_What you have to do_:
Go over the data and keep only the lines that include "list".

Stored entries

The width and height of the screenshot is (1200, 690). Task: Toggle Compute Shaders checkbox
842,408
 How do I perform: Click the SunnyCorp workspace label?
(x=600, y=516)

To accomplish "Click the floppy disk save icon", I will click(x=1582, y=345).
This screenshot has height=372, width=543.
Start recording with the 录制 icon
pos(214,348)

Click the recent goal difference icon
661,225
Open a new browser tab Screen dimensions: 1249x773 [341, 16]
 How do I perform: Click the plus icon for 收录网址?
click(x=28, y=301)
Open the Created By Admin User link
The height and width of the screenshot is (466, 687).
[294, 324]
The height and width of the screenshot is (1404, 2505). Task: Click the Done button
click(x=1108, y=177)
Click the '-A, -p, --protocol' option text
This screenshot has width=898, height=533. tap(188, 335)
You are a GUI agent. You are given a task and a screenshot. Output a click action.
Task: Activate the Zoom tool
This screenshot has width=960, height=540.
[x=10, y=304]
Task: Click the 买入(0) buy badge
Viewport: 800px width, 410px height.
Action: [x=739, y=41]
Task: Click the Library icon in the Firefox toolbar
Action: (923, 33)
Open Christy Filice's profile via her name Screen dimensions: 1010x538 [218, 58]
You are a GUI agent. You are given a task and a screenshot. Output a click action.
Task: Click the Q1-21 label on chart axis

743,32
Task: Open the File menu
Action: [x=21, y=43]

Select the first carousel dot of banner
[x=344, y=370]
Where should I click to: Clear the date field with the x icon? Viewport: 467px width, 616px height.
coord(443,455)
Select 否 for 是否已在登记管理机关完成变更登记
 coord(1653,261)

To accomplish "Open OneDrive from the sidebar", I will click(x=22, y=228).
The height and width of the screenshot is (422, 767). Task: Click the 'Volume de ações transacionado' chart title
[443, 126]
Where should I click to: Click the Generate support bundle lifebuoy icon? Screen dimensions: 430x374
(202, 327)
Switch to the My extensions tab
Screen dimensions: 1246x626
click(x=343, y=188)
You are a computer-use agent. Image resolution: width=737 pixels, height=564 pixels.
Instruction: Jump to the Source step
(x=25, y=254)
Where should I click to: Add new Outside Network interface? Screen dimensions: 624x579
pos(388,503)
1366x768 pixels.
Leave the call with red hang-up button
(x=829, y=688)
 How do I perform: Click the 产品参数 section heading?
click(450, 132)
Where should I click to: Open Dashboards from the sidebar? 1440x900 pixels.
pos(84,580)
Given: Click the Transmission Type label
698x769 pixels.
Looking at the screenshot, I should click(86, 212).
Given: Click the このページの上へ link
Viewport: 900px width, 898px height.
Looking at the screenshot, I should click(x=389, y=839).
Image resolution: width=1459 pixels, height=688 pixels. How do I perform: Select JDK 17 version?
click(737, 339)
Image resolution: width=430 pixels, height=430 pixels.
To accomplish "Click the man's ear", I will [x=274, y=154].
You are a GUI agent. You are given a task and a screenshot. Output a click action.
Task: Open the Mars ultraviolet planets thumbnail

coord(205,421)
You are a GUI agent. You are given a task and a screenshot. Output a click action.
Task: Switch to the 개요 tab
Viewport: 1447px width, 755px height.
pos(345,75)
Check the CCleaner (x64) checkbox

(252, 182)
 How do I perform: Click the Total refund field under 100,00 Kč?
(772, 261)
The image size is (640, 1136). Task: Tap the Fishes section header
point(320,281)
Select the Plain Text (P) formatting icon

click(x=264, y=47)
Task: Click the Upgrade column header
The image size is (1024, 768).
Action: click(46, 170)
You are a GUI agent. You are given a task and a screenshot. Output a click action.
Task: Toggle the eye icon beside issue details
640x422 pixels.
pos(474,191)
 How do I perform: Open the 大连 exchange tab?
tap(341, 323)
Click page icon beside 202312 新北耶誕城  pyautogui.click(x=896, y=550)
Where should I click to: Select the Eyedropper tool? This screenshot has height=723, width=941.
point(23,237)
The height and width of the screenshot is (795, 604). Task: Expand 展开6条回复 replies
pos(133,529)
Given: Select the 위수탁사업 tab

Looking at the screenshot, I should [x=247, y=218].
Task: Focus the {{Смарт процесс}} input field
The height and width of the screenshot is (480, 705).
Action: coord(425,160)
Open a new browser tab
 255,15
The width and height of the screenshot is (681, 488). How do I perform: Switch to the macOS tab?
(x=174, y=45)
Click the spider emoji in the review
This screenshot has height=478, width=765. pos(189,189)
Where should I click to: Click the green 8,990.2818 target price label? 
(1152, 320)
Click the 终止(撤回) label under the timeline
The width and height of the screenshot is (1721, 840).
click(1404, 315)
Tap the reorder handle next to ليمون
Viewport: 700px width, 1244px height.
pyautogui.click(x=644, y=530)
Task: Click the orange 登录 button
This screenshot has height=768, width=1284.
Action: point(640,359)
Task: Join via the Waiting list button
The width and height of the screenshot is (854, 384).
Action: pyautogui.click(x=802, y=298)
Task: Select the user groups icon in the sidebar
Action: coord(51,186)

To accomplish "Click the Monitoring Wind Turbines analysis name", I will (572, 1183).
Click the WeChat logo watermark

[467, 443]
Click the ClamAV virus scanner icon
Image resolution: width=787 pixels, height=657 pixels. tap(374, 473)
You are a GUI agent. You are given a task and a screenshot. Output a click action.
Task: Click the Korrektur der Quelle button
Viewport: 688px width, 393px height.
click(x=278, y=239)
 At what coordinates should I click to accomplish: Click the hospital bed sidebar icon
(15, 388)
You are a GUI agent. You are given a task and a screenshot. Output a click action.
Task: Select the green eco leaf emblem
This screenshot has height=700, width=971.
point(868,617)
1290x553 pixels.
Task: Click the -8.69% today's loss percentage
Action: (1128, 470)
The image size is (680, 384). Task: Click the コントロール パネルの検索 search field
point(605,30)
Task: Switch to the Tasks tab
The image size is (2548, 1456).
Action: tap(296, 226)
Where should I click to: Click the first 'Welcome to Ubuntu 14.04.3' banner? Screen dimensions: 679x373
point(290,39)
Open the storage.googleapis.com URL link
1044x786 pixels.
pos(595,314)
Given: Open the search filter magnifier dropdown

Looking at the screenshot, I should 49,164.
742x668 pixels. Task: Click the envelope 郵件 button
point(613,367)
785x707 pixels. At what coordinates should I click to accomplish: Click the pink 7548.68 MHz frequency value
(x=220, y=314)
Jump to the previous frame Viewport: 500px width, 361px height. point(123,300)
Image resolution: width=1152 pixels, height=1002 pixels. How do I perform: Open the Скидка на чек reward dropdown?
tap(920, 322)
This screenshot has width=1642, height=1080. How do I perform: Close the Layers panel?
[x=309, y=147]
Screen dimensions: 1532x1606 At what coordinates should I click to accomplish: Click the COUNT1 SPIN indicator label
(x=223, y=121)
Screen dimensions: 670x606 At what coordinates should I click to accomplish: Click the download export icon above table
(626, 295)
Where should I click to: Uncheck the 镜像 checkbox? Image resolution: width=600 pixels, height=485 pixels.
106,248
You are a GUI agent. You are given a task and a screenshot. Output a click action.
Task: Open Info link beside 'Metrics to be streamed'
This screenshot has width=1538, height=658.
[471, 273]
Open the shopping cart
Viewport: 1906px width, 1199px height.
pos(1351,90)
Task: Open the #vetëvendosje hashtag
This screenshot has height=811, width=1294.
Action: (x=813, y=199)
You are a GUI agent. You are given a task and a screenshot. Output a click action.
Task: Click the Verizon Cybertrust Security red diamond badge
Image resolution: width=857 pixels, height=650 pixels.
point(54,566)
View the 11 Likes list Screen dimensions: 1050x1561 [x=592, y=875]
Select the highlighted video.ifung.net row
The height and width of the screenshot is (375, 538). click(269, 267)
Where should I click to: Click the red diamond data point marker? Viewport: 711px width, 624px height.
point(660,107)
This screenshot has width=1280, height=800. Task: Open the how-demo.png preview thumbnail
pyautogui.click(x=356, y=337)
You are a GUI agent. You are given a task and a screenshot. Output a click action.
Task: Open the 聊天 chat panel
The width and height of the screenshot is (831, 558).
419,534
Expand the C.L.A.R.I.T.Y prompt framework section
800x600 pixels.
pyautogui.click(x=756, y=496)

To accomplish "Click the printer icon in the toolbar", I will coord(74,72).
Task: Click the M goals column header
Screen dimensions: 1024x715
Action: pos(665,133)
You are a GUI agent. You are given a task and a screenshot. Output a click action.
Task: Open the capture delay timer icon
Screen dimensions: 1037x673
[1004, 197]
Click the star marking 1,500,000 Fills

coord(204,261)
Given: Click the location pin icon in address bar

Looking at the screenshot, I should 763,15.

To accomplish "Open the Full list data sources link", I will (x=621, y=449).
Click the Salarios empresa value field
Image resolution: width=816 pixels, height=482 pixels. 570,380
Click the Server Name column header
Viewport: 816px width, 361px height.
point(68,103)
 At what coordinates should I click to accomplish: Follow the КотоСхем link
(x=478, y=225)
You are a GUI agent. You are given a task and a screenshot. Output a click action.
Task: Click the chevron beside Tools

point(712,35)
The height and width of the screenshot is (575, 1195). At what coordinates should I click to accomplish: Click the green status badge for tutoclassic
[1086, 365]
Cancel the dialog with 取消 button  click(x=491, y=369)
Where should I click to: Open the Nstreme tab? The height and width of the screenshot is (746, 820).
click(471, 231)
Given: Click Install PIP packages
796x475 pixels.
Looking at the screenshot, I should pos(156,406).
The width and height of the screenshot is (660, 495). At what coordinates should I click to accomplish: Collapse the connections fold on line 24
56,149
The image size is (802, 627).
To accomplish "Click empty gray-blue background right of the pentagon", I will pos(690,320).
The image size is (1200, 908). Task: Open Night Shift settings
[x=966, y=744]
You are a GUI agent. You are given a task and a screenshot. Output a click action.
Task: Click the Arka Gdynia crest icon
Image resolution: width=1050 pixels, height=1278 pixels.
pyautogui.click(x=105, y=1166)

_Response area_:
Task: Join via the Waiting list button
View the 11 Likes list Screen dimensions: 1050x1561 [x=592, y=875]
To accomplish "Open the Full list data sources link", I will (x=621, y=449).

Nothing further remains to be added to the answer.